# [TASK ITEM]
The answer must be the full set of records, repeated exactly.

[Pixel coordinate grounding data]
>>>>

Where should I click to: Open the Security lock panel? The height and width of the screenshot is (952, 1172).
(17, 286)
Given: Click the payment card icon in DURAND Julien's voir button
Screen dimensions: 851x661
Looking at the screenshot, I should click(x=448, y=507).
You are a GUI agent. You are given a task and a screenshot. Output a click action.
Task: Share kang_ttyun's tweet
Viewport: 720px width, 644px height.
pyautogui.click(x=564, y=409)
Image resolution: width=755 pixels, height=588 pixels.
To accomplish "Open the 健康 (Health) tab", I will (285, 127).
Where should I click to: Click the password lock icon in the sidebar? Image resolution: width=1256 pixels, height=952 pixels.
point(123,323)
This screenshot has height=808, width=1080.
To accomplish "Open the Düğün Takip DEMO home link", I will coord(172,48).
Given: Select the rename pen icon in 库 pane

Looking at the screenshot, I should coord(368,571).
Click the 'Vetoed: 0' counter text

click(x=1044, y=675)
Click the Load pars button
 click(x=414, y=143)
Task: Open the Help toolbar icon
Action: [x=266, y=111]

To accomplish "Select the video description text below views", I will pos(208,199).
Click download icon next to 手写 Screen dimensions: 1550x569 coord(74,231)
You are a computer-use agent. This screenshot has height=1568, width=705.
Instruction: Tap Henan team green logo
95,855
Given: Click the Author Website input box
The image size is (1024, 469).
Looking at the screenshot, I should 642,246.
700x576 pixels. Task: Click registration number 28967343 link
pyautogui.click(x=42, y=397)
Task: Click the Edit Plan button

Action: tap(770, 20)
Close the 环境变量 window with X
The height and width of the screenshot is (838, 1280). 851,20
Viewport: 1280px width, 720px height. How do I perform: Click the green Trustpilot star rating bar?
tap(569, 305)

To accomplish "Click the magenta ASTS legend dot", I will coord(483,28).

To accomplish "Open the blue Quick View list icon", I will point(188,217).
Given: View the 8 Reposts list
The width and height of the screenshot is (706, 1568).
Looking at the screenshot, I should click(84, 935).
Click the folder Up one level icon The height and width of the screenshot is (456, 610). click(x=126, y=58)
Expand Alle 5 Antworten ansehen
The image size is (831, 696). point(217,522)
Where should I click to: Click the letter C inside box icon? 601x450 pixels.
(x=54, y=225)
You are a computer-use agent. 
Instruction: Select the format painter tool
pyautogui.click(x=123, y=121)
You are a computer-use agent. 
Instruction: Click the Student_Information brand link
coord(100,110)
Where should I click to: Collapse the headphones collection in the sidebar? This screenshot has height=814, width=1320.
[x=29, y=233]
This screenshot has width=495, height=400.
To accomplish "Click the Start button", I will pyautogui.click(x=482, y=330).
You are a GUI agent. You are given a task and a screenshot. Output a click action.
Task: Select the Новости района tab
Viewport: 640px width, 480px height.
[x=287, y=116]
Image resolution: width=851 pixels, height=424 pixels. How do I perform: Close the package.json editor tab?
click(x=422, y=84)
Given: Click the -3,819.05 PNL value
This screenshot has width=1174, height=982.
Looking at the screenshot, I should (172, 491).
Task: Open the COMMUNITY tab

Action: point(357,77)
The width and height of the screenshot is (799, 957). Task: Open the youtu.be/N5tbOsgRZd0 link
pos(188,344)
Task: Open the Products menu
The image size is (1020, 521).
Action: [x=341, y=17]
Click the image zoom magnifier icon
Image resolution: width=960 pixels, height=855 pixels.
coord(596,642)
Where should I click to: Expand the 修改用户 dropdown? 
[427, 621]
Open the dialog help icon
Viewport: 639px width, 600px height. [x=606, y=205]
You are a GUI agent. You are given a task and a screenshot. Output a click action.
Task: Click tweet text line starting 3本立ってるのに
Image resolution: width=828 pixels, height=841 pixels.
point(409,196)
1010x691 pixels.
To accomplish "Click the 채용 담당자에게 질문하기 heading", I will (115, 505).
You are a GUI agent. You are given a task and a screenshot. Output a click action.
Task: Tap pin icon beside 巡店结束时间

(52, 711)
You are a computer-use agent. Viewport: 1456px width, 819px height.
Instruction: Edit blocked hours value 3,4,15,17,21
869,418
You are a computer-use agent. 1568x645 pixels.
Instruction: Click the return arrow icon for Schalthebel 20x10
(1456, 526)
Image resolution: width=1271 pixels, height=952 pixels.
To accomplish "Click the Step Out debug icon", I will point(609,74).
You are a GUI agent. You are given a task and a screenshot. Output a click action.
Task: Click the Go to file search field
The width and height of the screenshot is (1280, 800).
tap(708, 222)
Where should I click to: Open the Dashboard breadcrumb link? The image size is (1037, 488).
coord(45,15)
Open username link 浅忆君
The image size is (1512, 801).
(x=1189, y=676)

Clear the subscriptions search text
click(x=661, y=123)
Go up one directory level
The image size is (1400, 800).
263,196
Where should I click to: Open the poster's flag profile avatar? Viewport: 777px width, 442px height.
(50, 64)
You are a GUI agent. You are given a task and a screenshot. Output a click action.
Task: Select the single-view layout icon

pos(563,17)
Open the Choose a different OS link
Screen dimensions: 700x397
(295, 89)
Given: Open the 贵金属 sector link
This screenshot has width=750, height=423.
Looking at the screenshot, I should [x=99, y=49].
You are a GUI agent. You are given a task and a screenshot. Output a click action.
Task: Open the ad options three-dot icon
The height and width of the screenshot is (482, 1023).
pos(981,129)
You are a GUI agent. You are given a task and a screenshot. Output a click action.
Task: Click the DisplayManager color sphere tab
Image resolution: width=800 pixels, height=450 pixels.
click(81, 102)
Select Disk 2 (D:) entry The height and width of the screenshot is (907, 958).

<<<<

# [OUTPUT FOR THIS TASK]
Where should I click to: Open the Security lock panel? The height and width of the screenshot is (952, 1172).
(17, 286)
Given: Click the payment card icon in DURAND Julien's voir button
Screen dimensions: 851x661
Looking at the screenshot, I should click(x=448, y=507).
You are a GUI agent. You are given a task and a screenshot. Output a click action.
Task: Share kang_ttyun's tweet
Viewport: 720px width, 644px height.
pyautogui.click(x=564, y=409)
Image resolution: width=755 pixels, height=588 pixels.
To accomplish "Open the 健康 (Health) tab", I will (285, 127).
Where should I click to: Click the password lock icon in the sidebar? Image resolution: width=1256 pixels, height=952 pixels.
point(123,323)
This screenshot has height=808, width=1080.
To accomplish "Open the Düğün Takip DEMO home link", I will coord(172,48).
Given: Select the rename pen icon in 库 pane

Looking at the screenshot, I should coord(368,571).
Click the 'Vetoed: 0' counter text

click(x=1044, y=675)
Click the Load pars button
 click(x=414, y=143)
Task: Open the Help toolbar icon
Action: [x=266, y=111]

To accomplish "Select the video description text below views", I will pos(208,199).
Click download icon next to 手写 Screen dimensions: 1550x569 coord(74,231)
You are a computer-use agent. This screenshot has height=1568, width=705.
Instruction: Tap Henan team green logo
95,855
Given: Click the Author Website input box
The image size is (1024, 469).
Looking at the screenshot, I should 642,246.
700x576 pixels. Task: Click registration number 28967343 link
pyautogui.click(x=42, y=397)
Task: Click the Edit Plan button

Action: tap(770, 20)
Close the 环境变量 window with X
The height and width of the screenshot is (838, 1280). 851,20
Viewport: 1280px width, 720px height. How do I perform: Click the green Trustpilot star rating bar?
tap(569, 305)

To accomplish "Click the magenta ASTS legend dot", I will coord(483,28).

To accomplish "Open the blue Quick View list icon", I will point(188,217).
Given: View the 8 Reposts list
The width and height of the screenshot is (706, 1568).
Looking at the screenshot, I should click(84, 935).
Click the folder Up one level icon The height and width of the screenshot is (456, 610). click(x=126, y=58)
Expand Alle 5 Antworten ansehen
The image size is (831, 696). point(217,522)
Where should I click to: Click the letter C inside box icon? 601x450 pixels.
(x=54, y=225)
You are a computer-use agent. 
Instruction: Select the format painter tool
pyautogui.click(x=123, y=121)
You are a computer-use agent. 
Instruction: Click the Student_Information brand link
coord(100,110)
Where should I click to: Collapse the headphones collection in the sidebar? This screenshot has height=814, width=1320.
[x=29, y=233]
This screenshot has width=495, height=400.
To accomplish "Click the Start button", I will pyautogui.click(x=482, y=330).
You are a GUI agent. You are given a task and a screenshot. Output a click action.
Task: Select the Новости района tab
Viewport: 640px width, 480px height.
[x=287, y=116]
Image resolution: width=851 pixels, height=424 pixels. How do I perform: Close the package.json editor tab?
click(x=422, y=84)
Given: Click the -3,819.05 PNL value
This screenshot has width=1174, height=982.
Looking at the screenshot, I should (172, 491).
Task: Open the COMMUNITY tab

Action: point(357,77)
The width and height of the screenshot is (799, 957). Task: Open the youtu.be/N5tbOsgRZd0 link
pos(188,344)
Task: Open the Products menu
The image size is (1020, 521).
Action: [x=341, y=17]
Click the image zoom magnifier icon
Image resolution: width=960 pixels, height=855 pixels.
coord(596,642)
Where should I click to: Expand the 修改用户 dropdown? 
[427, 621]
Open the dialog help icon
Viewport: 639px width, 600px height. [x=606, y=205]
You are a GUI agent. You are given a task and a screenshot. Output a click action.
Task: Click tweet text line starting 3本立ってるのに
Image resolution: width=828 pixels, height=841 pixels.
point(409,196)
1010x691 pixels.
To accomplish "Click the 채용 담당자에게 질문하기 heading", I will (115, 505).
You are a GUI agent. You are given a task and a screenshot. Output a click action.
Task: Tap pin icon beside 巡店结束时间

(52, 711)
You are a computer-use agent. Viewport: 1456px width, 819px height.
Instruction: Edit blocked hours value 3,4,15,17,21
869,418
You are a computer-use agent. 1568x645 pixels.
Instruction: Click the return arrow icon for Schalthebel 20x10
(1456, 526)
Image resolution: width=1271 pixels, height=952 pixels.
To accomplish "Click the Step Out debug icon", I will point(609,74).
You are a GUI agent. You are given a task and a screenshot. Output a click action.
Task: Click the Go to file search field
The width and height of the screenshot is (1280, 800).
tap(708, 222)
Where should I click to: Open the Dashboard breadcrumb link? The image size is (1037, 488).
coord(45,15)
Open username link 浅忆君
The image size is (1512, 801).
(x=1189, y=676)

Clear the subscriptions search text
click(x=661, y=123)
Go up one directory level
The image size is (1400, 800).
263,196
Where should I click to: Open the poster's flag profile avatar? Viewport: 777px width, 442px height.
(50, 64)
You are a GUI agent. You are given a task and a screenshot. Output a click action.
Task: Select the single-view layout icon

pos(563,17)
Open the Choose a different OS link
Screen dimensions: 700x397
(295, 89)
Given: Open the 贵金属 sector link
This screenshot has width=750, height=423.
Looking at the screenshot, I should [x=99, y=49].
You are a GUI agent. You are given a task and a screenshot. Output a click action.
Task: Open the ad options three-dot icon
The height and width of the screenshot is (482, 1023).
pos(981,129)
You are a GUI agent. You are given a task and a screenshot. Output a click action.
Task: Click the DisplayManager color sphere tab
Image resolution: width=800 pixels, height=450 pixels.
click(81, 102)
Select Disk 2 (D:) entry The height and width of the screenshot is (907, 958).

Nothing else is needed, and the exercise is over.